> What you are asked to do: Copy each of the following items word for word, in the order given.

> Task input:
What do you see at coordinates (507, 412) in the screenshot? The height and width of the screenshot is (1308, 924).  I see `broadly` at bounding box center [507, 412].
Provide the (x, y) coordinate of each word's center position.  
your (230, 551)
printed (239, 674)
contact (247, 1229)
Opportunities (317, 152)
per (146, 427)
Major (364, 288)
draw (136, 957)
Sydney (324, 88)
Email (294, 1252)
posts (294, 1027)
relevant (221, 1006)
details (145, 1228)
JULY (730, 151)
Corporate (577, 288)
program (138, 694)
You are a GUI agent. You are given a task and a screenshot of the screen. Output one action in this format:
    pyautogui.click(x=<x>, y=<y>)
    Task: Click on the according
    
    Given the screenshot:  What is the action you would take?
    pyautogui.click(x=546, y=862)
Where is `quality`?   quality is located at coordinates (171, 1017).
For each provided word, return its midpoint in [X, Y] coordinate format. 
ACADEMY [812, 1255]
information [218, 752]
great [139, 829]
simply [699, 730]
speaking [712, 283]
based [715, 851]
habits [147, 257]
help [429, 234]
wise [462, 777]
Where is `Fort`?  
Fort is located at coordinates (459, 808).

> Correct output:
What do you see at coordinates (507, 412) in the screenshot? The height and width of the screenshot is (1308, 924).  I see `broadly` at bounding box center [507, 412].
Provide the (x, y) coordinate of each word's center position.  
your (230, 551)
printed (239, 674)
contact (247, 1229)
Opportunities (317, 152)
per (146, 427)
Major (364, 288)
draw (136, 957)
Sydney (324, 88)
Email (294, 1252)
posts (294, 1027)
relevant (221, 1006)
details (145, 1228)
JULY (730, 151)
Corporate (577, 288)
program (138, 694)
You are a GUI agent. You are given a task and a screenshot of the screen. Output one action in this format:
    pyautogui.click(x=<x>, y=<y>)
    Task: Click on the according
    
    Given the screenshot:  What is the action you would take?
    pyautogui.click(x=546, y=862)
Where is `quality`?   quality is located at coordinates (171, 1017).
For each provided word, return its midpoint in [X, Y] coordinate format. 
ACADEMY [812, 1255]
information [218, 752]
great [139, 829]
simply [699, 730]
speaking [712, 283]
based [715, 851]
habits [147, 257]
help [429, 234]
wise [462, 777]
Where is `Fort`?  
Fort is located at coordinates (459, 808).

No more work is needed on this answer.